Con esta educación del miedo no conseguían que nos levantáramos sobre los pupitres despidiéndolos con un “Oh Capitán mi Capitán”, pero al menos los respetábamos. Como “pa” no. Pero el dolor del capón, de la “guantá” y de la regla de madera era algo pasajero. Lo peor era el miedo psicológico. Y de esto también sabían bastante.

Una de sus tácticas predilectas era la del suministro del medicamento para la inflamación de la sin hueso. Se solía utilizar cuando el profesor titular faltaba y el de la clase de al lado tenía que atender a sus alumnos y pretender que nosotros molestáramos lo menos posible.
Lo explico: El profesor cogía una jeringuilla llena de un líquido, nos rociaba a todos con ella de una forma un tanto aleatoria y nos decía que nos acaba de suministrar un medicamento que hacía que, si hablábamos, la lengua nos comenzaría a crecer y a crecer hasta reventar.
¡Su puta madre! ¡Qué horror! Aún recuerdo cómo me crecía la lengua cada vez que me la tocaba y cómo algún compañero le reventaba la cabeza como a la mujer de Desafío Total.

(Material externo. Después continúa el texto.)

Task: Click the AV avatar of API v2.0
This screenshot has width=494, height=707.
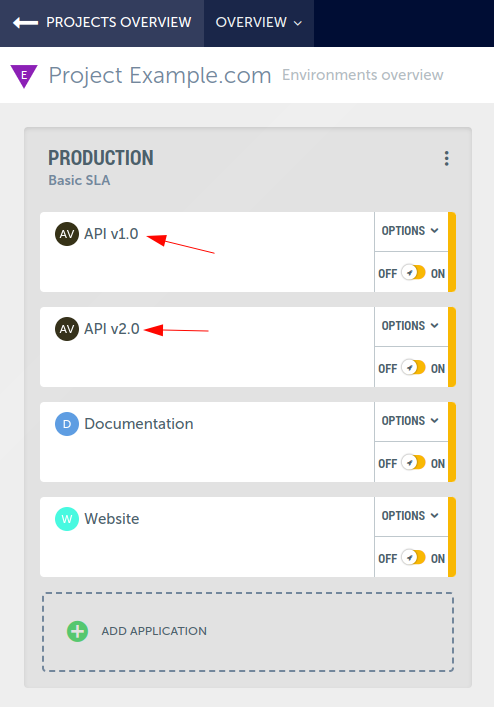Action: click(x=67, y=329)
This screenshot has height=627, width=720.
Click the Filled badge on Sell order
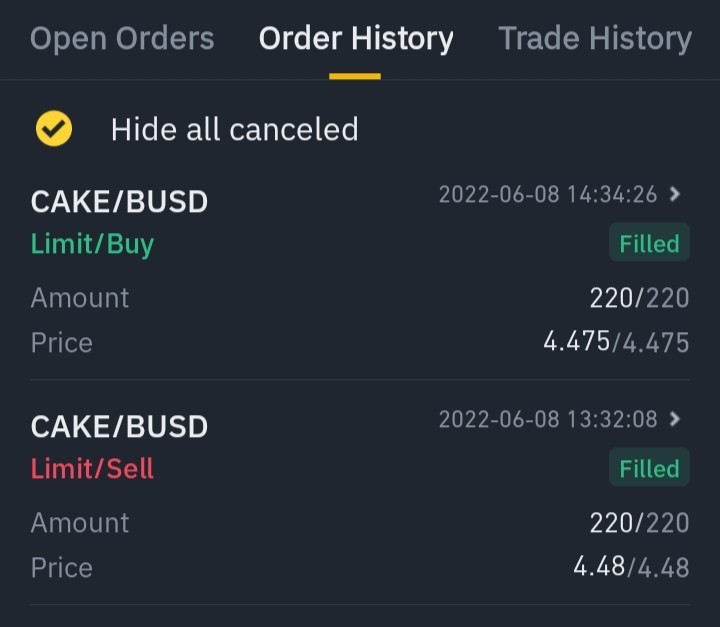click(x=649, y=467)
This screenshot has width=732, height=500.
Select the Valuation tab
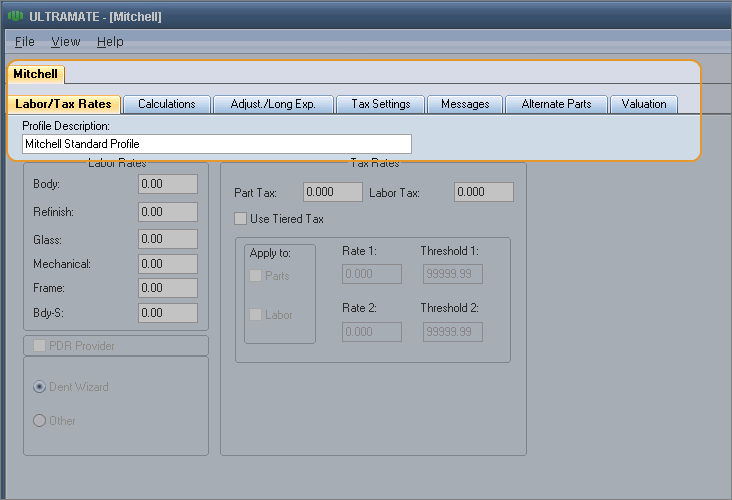(x=644, y=104)
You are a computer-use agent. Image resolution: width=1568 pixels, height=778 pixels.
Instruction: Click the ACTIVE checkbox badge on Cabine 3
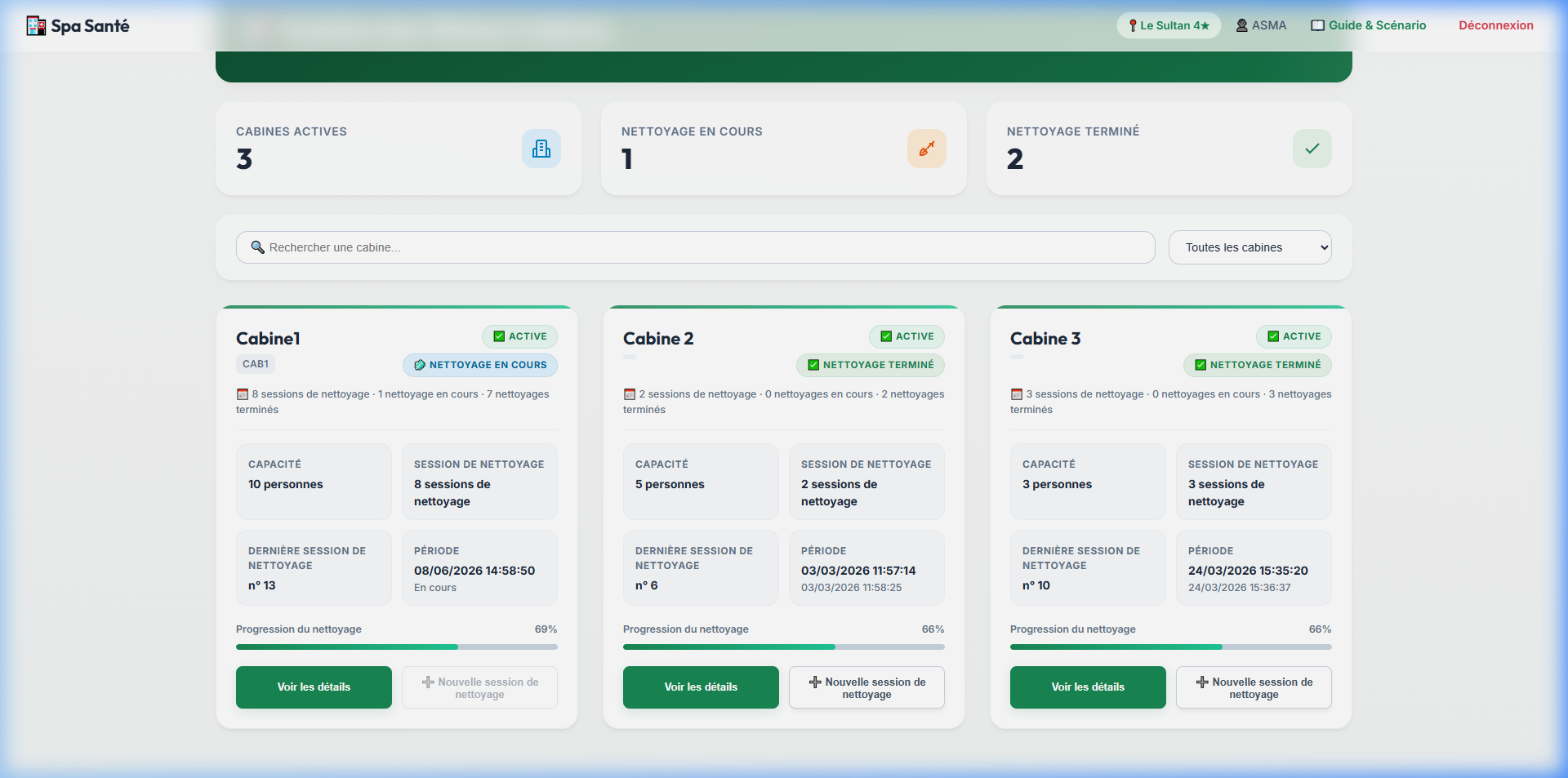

La otra táctica hacía que la pesadilla se extendiera más allá de las puertas del colegio, era la conocida como la de “Espinete te vigila”.
Recuerdo perfectamente una tarde de noviembre que a última hora el profesor nos anunció que había que hacer los deberes y que estaba terminantemente prohibido ver la tele esa tarde.
De camino a casa iba pensando que quién narices se iba a enterar de mis veinticinco minutos de Barrio Sésamo. Era mi momento, joder, el mejor del día, el que hacía que mereciera la pena levantarme cada mañana y sufrir los afluentes del tajo, la tabla del 7, el sujeto y el predicado. Era mi brasero, mi colacao, mis magdalenas, Don Julián, Espinete, Chema, Ana y Don Pimpón.
Los deberes los haría, pero con la venia de Epi y Blas.
Y Así fue, sonó el nananá y con la pena de mi corazón apagué la televisión y me puse a repasar la letra con mis cuadernillos Rubio. Deberes hechos, aquí paz y después gloria.
Al día siguiente me llamaron a la palestra. Subí totalmente confiado, sonrisa puesta, mirada en alto y me giré hacia la clase mostrando mis deberes (perfectamente cumplimentados y sin borrones) como si fuera Moisés con sus tablas.
Había vencido, lo había conseguido. Hasta que me giré y vi la mirada de mi profesor. Se acercó hacia mí con su inconfundible olor a Ducados y me preguntó:
-          ¿y viste la televisión ayer por la tarde?
-          No. Contesté, si bien no tan deprisa y seguro como hubiese pretendido.
-          Yo sé que sí la viste.
Y así sin más me arreó una retaila de sopapos en el trasero que aún me duelen según cómo me siente.
¿Cómo podía ser?
¿Qué había pasado?

Al llegar a casa lo comprendí todo, fue Espinete. No sé si actuó sólo, pero sé que el culpable fue el puto esquirol de erizo rosa.